Ce refus obstiné des wokes d’accepter que les femmes trans soient différentes mène aux dérives que l’on voit dans le film, qui ne constituent qu’une petite compilation. Par exemple, les wokes vont jusqu’à traiter de transphobe les lesbiennes qui refusent de sortir avec des femmes trans parce qu’elles sont trans. Le genre fonctionne un peu comme l'âme dans la religion, il y des âmes d'homme, de femme, de non-binaire... Or, les orientations sexuelles se basent sur des critères concrets, pas sur des spéculations abstraites.
Matt Walsh est assez pervers parce qu’il ne cherche pas à faire la distinction entre d’éventuelles nuances de progressisme, il va pointer du doigt la mouvance woke afin de diaboliser le militantisme pro-trans qui semble être monolithique et immuable dans le film. Même Mélenchon reconnait que la théorie du genre est fausse.
Mais ce qui est vraiment problématique n’est pas la démarche de Walsh qui ne surprendra personne. Ce qui est inable est que ce soit un affreux réactionnaire comme Matt Walsh qui dénonce ces dérives, alors qu’historiquement le scepticisme était classé à gauche. Bill Maher, soutien de Bernie Sanders, satirise dans son show aussi bien les républicains que les démocrates, ce qui n’était pas le cas il n’y a encore pas si longtemps.
Walsh a indéniablement marqué des points, même dans le malaisant Am I Racist? où il dénonce à juste titre l’absurdité de la théorie critique de la race, même si ses méthodes sont plus que douteuses.
On peut aussi noter le singulier manque d'empathie de Matt Walsh, d'autant plus flagrant dans des clips absents du film que l'on trouve facilement sur le web. Alors que même Bill Maher s'était attiré un minimum de sympathie de la part d'une partie de ses interlocuteurs dans Religolo. Il a serré dans ses bras un ancien gay qui défend les thérapies de conversions pour les homosexuels.

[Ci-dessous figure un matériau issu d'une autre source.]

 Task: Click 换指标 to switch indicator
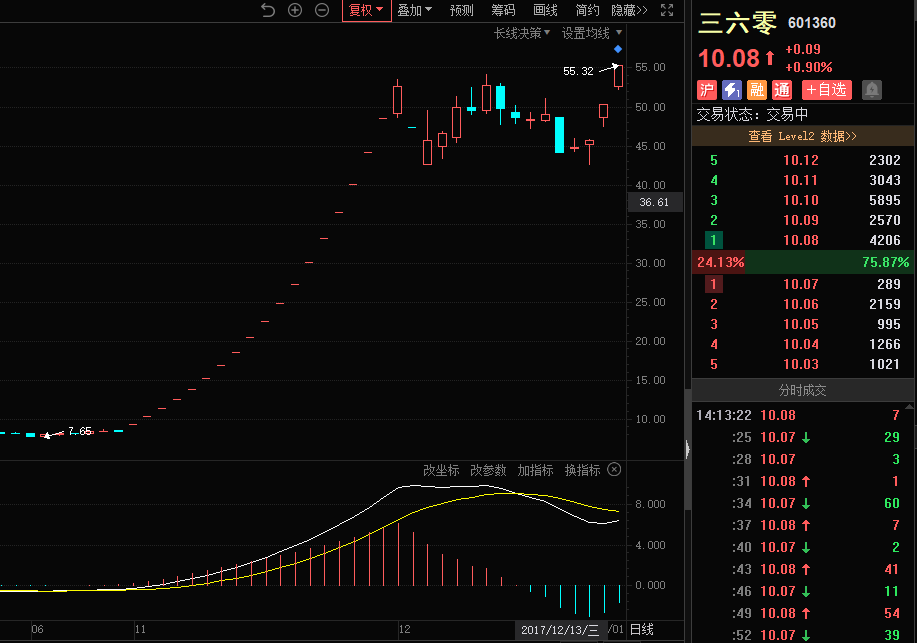582,470
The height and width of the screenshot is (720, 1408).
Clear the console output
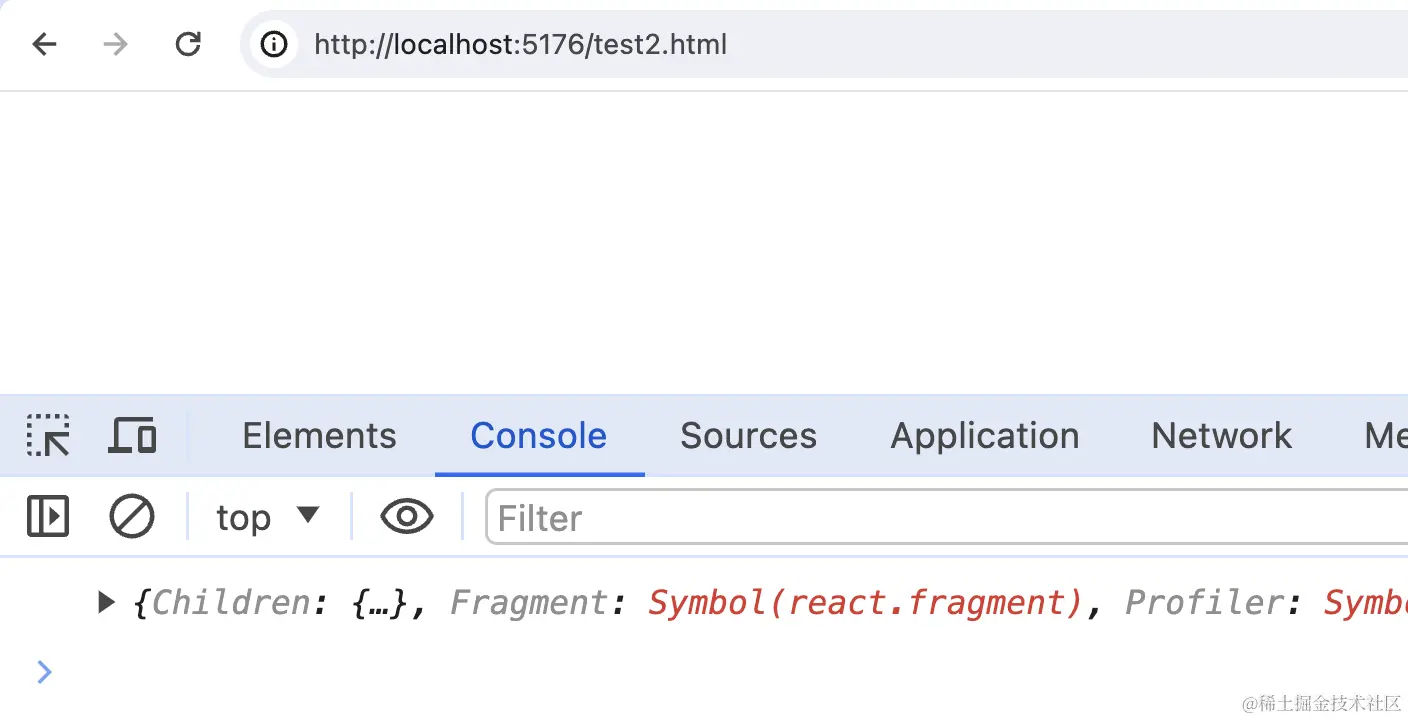tap(132, 517)
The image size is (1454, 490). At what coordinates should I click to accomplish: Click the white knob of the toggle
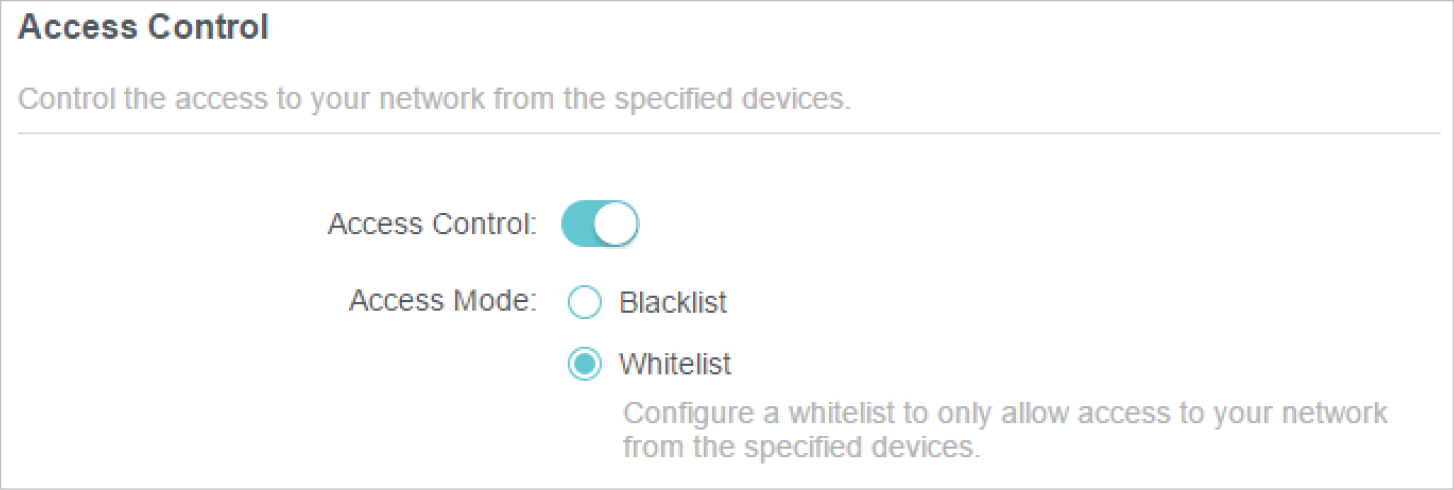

Le film a le mérite de mettre en lumière une des raisons de la réélection de Trump. Si le vote Trump était plutôt stable, en revanche Kamala Harris a été boudée par son électorat en partie à cause de l’obsession démesurée du parti démocrate pour les délires wokes et pour le politiquement correct à outrance. On pourrait aussi parler des retentissants échecs commerciaux des grosses productions wokes de la culture populaire.
What is a Woman? aurait pu s’intituler Comment se tirer une balle dans le pied, parce que non, le progressisme ne devrait pas fonctionner comme une religion, même au pays des sectes.